She played three-octave scales as softly as she could. Tucking the violin under her chin always calmed her, until she heard sloppy bow work on simple études. Just playing chords and double-stops was difficult enough. She should’ve practiced before she’d read the Times and started rethinking her story. She pulled out one of the solos in Vivaldi’s Four Seasons and hummed the first page to herself. Yet as soon as she began playing, it sounded strained. She was holding the bow too tightly or moving it too slowly, and her aching fingers were too tense for vibratos. Five more tries, but it only got worse, her mind wandering now between Morgan and the fact she couldn’t play Vivaldi anymore, even the easier parts.
She woke her boy up and helped him dress. He b
rushed his teeth with his eyes closed, oblivious to her urgency, and yakked nonstop while chewing cereal about how he wanted to go to Hogwarts and be a child wizard too. When the phone rang, she saw her childhood number pop up and groaned.
“Hi, Mom.”
“Oh, Helen!” her mother blurted. “I didn’t expect to get you!”
“Been working hard, and now I’ve gotta get Elias to preschool.
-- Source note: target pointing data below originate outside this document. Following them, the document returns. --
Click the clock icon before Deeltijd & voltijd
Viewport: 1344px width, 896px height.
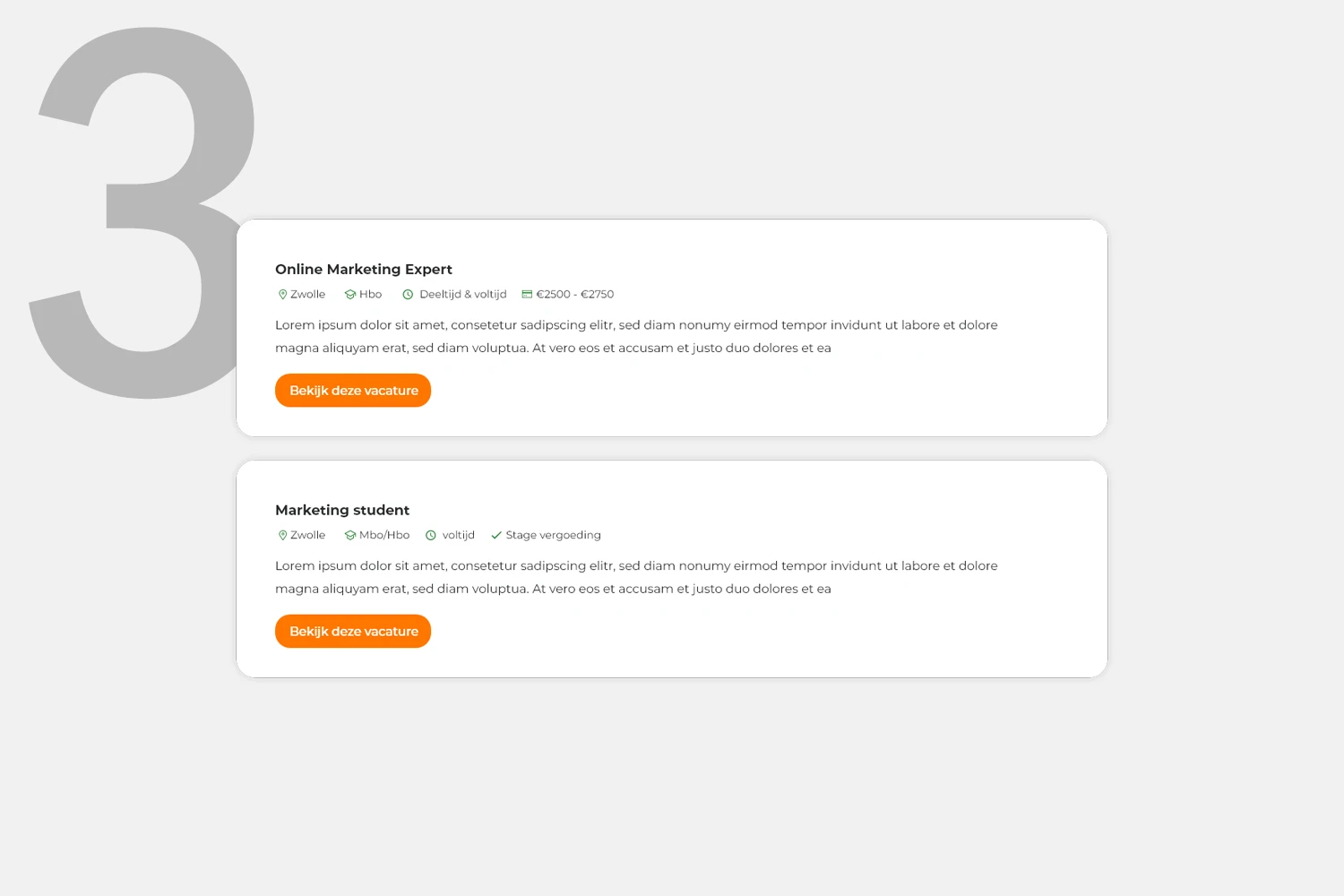[x=408, y=294]
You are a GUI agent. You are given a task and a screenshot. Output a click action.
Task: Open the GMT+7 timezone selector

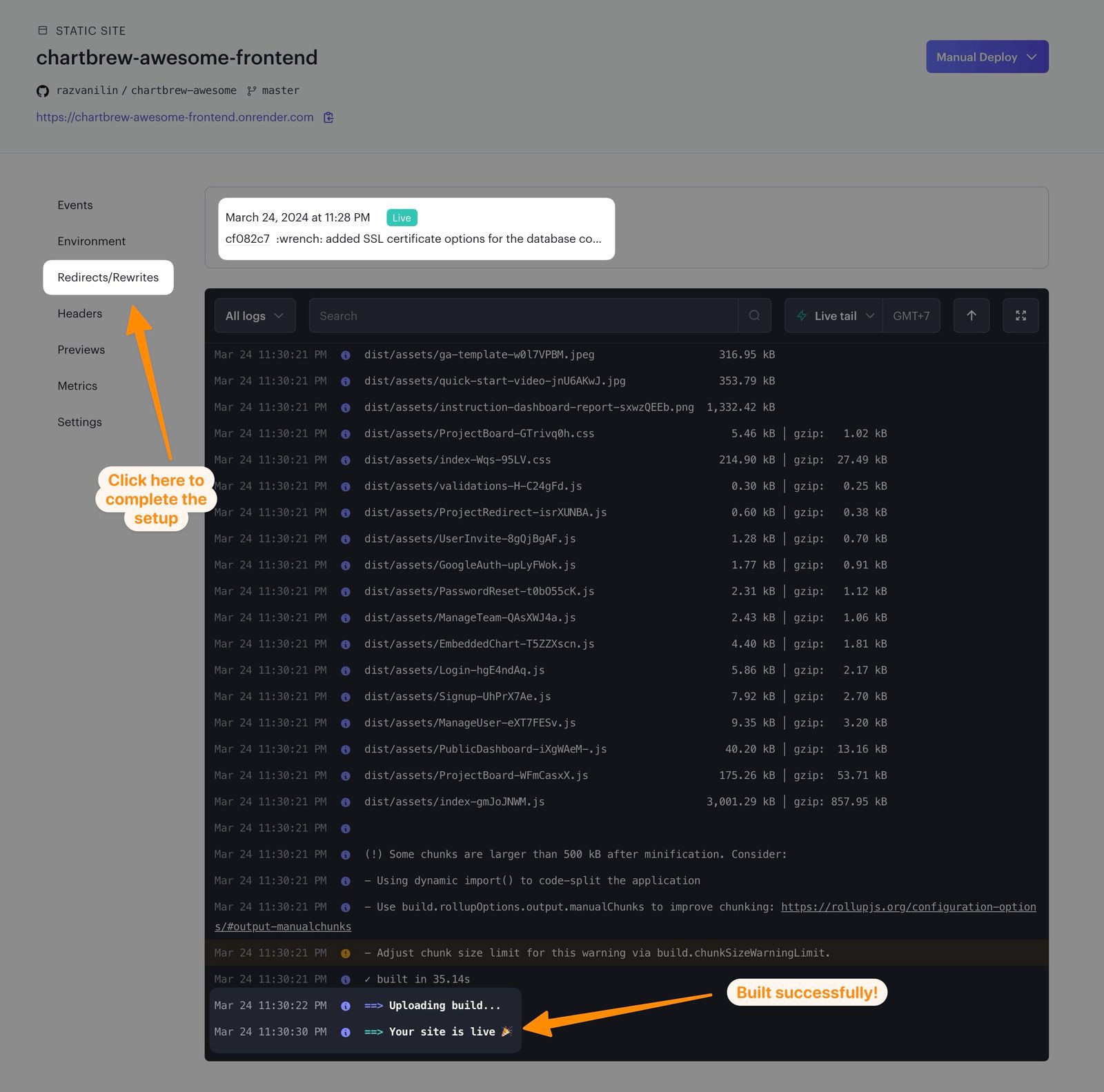tap(911, 315)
I’ll try to call you tonight, okay?”
Elias big-eyed her. “Granny?”
She glanced at the clock. They were already late. “Elias wants to say hi.”
Her parents had been clamoring to visit ever since she got settled. They couldn’t grasp that her apartment was too small and that even modest hotels were too expensive out here. Plus, she didn’t want them to see how far her life had fallen short of their imagination. It was easy to picture her mother tidying, cooking and ironing, desperately trying to make this place homey while her father paced, jingling keys, in between trips to the nearest Dunkin’ Donuts. His voice boomed through the phone now. “That my grandson?”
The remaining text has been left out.